Fotograma del documental

1982

Nuestra voz de tierra, memoria y futuro. Marta Rodríguez y Jorge Silva

Mauricio Reina
24 de enero de 2014

 

A muchas personas se les bloquea la cabeza cuando les hablan de cine político. Y es que la mayoría de las películas de este género son tan panfletarias en sus planteamientos y tan pobres en sus recursos artísticos que terminan alejando hasta al más interesado de los espectadores.

Ahí radica el mayor logro de Nuestra voz de tierra, memoria y futuro: aunque es cine del más comprometido, no parece cine político. Su argumentación es elaborada y respeta la inteligencia del espectador; sus imágenes explotan toda la belleza expresiva del blanco y negro, y su montaje es una lección del uso de los contrastes para narrar visualmente.

Pero lo más importante de todo es que la cinta aborda un tema de gran relevancia para el país, no solo en la época en que se rodó, a comienzos de los años ochenta, sino sobre todo en la actualidad: la usurpación de la tierra y la movilización social que genera.
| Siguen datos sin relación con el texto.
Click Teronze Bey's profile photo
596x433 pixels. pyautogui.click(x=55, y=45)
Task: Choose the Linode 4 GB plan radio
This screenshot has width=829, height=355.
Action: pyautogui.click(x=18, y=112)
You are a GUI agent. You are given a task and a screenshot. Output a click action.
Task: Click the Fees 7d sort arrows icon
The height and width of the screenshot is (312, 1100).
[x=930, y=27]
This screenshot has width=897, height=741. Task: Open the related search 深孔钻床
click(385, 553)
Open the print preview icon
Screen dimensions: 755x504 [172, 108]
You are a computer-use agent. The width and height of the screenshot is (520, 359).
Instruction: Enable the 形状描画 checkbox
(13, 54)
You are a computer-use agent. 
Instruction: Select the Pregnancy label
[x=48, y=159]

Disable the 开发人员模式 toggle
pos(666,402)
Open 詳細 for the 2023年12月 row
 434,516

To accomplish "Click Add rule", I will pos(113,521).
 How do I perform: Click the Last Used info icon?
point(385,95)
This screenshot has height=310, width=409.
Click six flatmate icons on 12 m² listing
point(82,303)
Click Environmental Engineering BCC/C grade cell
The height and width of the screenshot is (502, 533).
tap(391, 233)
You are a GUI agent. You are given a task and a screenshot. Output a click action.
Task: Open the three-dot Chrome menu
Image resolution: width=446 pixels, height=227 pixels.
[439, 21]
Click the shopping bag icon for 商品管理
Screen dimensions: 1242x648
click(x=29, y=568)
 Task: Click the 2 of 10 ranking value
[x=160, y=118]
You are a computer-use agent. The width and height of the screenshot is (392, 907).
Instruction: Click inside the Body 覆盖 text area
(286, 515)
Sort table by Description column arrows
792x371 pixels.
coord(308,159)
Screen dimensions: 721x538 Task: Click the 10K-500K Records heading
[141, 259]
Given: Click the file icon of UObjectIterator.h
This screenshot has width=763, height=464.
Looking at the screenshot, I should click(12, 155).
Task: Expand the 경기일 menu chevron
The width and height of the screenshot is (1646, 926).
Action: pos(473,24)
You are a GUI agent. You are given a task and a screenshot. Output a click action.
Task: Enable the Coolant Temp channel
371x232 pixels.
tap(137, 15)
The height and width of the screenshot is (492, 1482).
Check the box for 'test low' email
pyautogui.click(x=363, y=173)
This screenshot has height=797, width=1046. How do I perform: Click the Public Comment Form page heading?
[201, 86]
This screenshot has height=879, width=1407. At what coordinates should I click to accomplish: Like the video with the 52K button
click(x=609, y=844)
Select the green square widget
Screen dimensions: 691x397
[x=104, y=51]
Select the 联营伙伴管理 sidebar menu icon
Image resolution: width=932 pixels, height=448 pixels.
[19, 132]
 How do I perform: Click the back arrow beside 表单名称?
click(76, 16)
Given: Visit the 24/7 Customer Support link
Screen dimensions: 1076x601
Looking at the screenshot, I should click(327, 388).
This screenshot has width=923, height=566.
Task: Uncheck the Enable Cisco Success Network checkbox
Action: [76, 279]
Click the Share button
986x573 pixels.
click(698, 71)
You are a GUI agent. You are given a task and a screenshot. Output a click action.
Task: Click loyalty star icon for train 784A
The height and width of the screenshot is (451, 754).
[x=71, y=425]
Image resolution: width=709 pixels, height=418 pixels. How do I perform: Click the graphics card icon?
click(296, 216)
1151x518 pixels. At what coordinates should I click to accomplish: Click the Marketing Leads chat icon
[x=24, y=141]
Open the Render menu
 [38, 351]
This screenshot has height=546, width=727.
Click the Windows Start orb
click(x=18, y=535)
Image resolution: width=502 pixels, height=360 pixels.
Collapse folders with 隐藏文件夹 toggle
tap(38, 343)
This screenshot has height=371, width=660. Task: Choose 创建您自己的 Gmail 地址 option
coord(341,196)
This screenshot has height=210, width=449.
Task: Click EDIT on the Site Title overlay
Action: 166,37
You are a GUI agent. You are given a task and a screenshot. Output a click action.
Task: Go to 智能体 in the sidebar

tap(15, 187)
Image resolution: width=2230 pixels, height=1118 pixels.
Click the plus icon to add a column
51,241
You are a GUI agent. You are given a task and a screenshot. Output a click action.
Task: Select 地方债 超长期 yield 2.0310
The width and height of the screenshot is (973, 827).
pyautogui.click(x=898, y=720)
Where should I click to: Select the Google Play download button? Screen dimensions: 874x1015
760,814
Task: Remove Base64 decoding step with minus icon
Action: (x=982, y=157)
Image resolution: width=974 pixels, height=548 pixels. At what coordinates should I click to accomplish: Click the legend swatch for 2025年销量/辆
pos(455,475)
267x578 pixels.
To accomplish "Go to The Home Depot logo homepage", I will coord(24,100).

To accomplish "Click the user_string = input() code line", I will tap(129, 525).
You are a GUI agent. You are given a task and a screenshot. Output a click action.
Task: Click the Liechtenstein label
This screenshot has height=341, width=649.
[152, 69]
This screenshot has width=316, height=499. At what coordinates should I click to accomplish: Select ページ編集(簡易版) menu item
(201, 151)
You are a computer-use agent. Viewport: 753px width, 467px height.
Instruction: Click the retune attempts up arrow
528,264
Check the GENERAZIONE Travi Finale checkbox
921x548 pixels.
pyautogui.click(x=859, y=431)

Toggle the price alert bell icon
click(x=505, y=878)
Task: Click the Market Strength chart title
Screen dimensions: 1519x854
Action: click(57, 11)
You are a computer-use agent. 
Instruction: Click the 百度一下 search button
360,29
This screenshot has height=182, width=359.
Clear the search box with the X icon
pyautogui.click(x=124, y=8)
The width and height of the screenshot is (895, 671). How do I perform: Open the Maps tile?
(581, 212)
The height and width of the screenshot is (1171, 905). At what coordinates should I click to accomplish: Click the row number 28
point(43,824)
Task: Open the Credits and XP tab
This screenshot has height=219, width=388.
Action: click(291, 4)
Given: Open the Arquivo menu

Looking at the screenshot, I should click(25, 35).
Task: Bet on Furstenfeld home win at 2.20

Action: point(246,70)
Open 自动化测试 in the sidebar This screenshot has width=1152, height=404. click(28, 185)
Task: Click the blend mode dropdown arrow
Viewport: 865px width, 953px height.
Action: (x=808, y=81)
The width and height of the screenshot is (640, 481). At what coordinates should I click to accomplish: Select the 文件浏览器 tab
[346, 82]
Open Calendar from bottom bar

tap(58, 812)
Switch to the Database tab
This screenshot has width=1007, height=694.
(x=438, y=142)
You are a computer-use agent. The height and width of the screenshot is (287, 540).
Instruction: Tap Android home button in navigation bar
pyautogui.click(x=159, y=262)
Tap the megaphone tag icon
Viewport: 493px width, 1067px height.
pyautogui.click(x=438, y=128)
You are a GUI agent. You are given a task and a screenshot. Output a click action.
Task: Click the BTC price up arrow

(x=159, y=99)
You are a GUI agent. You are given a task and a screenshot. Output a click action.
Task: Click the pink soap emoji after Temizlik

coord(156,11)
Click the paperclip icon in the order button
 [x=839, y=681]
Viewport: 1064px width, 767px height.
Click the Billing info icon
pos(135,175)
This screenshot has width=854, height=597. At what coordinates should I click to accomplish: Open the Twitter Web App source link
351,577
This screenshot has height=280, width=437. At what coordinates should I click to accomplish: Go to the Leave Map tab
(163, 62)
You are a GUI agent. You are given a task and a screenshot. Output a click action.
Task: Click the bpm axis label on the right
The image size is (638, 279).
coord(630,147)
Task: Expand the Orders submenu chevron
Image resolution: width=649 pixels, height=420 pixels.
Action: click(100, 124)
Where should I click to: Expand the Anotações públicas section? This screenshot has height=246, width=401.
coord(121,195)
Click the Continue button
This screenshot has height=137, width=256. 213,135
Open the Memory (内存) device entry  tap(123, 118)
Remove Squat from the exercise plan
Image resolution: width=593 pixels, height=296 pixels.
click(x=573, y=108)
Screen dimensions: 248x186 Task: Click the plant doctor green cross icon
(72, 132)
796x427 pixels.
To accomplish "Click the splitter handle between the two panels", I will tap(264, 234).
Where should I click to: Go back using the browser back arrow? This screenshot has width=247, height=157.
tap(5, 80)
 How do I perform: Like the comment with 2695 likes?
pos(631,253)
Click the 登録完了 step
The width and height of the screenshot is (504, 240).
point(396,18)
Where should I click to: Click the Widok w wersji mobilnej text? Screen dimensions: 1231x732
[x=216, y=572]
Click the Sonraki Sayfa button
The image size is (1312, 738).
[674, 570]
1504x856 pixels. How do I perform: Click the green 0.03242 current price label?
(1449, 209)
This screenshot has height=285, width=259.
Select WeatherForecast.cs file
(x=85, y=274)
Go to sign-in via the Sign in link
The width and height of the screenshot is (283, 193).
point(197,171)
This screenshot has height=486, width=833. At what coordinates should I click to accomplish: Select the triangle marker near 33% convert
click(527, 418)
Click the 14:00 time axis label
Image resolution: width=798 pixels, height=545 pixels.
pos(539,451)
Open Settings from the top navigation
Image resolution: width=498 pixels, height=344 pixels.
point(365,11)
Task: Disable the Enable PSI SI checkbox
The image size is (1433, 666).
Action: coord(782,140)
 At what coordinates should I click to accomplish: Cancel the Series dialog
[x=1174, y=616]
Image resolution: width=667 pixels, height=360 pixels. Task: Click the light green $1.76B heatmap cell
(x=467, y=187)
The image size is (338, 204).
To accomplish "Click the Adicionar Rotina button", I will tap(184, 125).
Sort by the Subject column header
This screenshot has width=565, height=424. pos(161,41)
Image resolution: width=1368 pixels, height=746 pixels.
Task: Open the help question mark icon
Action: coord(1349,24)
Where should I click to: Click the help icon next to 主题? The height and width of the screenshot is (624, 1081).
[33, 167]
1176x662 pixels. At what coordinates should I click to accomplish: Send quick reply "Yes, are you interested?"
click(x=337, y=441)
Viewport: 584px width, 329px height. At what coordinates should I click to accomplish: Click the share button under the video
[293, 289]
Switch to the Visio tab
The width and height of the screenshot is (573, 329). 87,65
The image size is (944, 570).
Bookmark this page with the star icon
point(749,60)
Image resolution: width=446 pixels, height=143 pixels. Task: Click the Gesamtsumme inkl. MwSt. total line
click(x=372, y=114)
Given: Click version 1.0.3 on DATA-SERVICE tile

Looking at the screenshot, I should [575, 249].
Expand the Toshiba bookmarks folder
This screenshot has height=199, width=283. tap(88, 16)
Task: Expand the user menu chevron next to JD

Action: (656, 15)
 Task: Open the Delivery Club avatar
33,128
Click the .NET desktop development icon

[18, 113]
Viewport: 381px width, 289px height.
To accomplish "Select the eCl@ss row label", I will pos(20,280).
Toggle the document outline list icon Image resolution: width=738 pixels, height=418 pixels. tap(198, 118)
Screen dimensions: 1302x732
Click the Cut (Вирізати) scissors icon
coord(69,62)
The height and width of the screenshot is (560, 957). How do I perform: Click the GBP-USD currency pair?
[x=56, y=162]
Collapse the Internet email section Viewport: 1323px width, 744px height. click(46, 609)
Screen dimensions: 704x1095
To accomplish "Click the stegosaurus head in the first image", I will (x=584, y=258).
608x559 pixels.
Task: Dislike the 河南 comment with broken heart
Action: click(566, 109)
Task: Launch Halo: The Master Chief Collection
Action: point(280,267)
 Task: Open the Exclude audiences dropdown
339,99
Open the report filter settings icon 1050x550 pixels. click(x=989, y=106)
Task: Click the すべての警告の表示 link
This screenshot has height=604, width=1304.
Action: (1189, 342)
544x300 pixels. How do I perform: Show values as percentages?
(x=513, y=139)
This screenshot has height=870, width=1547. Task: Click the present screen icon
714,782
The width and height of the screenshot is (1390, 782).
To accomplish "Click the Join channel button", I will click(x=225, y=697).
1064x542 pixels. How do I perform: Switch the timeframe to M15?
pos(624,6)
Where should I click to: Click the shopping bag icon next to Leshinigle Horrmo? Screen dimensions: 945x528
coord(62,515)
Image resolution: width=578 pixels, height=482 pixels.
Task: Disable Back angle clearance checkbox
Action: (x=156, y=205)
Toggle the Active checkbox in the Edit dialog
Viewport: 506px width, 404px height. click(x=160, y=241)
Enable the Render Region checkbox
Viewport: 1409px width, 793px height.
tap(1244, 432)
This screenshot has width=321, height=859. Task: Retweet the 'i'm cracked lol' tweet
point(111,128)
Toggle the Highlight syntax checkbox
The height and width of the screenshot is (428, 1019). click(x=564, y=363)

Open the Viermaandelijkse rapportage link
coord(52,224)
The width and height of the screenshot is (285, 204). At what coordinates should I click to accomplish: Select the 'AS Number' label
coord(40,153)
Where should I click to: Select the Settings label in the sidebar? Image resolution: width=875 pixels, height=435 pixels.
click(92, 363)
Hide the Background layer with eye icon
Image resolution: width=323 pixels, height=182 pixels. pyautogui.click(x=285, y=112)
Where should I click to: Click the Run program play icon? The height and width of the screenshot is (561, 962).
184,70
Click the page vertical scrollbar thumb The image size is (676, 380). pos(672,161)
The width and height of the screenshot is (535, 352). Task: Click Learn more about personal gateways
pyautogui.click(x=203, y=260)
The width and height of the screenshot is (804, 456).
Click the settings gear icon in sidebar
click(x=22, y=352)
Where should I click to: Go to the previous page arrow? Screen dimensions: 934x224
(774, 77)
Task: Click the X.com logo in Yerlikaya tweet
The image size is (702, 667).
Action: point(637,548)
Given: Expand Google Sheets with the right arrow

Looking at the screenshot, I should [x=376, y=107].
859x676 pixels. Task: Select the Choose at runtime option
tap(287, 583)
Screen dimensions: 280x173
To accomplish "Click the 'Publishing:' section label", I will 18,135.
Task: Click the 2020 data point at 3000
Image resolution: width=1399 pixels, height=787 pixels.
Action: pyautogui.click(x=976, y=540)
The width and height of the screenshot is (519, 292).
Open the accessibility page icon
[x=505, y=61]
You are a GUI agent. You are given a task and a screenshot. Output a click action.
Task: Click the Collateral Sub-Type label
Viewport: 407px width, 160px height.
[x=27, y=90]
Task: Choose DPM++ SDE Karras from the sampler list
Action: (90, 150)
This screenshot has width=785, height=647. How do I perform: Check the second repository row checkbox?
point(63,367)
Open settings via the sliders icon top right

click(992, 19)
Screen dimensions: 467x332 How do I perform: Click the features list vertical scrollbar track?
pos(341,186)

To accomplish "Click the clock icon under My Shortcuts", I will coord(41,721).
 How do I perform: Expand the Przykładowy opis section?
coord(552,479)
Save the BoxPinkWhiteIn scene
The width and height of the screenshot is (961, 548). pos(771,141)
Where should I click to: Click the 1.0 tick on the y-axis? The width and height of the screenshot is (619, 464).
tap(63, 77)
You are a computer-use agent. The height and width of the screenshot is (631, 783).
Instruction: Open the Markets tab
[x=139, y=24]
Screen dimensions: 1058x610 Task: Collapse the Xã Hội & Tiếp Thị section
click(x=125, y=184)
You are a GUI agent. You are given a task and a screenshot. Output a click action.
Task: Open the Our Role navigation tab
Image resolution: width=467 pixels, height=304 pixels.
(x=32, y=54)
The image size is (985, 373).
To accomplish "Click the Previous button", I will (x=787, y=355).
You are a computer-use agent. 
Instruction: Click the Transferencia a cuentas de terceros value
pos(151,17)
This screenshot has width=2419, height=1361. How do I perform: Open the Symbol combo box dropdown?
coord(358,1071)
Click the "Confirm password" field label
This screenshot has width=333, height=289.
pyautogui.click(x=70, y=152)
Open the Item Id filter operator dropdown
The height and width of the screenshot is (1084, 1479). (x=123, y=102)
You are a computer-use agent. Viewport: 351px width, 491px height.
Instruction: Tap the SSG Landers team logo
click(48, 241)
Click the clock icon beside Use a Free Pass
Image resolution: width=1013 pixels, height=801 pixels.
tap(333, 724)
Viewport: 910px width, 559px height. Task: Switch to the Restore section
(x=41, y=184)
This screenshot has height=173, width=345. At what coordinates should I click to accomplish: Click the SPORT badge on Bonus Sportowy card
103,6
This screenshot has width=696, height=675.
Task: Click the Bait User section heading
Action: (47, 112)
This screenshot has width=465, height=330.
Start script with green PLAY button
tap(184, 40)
Si a alguien le parece que ese tema es anacrónico, conviene recordar dos hechos que demuestran su plena vigencia: el papel de las marchas indígenas en los paros agrarios del año pasado, y la preponderancia de la cuestión agrícola en las negociaciones entre el gobierno y las Farc, donde encabezó la agenda de los diálogos.

Aunque muchos colombianos creen que conocen el origen de la tenencia de la tierra en el país, basta con raspar un poquito la superficie para darse cuenta de que las certezas son deleznables. Nuestra voz de tierra, memoria y futuro rasga esa superficie y vuelve a develar lo que todos hemos sabido, pero siempre se nos ha olvidado. La llegada de los españoles representó la pérdida de muchas cosas para las culturas indígenas, entre ellas un elemento central de su cosmología y su supervivencia: la tierra. A partir de ese momento se han confabulado todos los poderes –la Iglesia, el Estado, las Fuerzas Militares– para legitimar esa usurpación.

Quien sienta que estas palabras están tan gastadas que les entran por un oído y les salen por el otro, debería darse la oportunidad de ver esta singular combinación de documental con puesta en escena. La gran virtud de Marta Rodríguez y Jorge Silva, dos de las mayores figuras del documental en Colombia, consiste justamente en eso: nos cuentan algo que ya sabíamos pero que teníamos refundido en la memoria, y lo hacen con tal poder de persuasión que nunca volverá a caer en el olvido.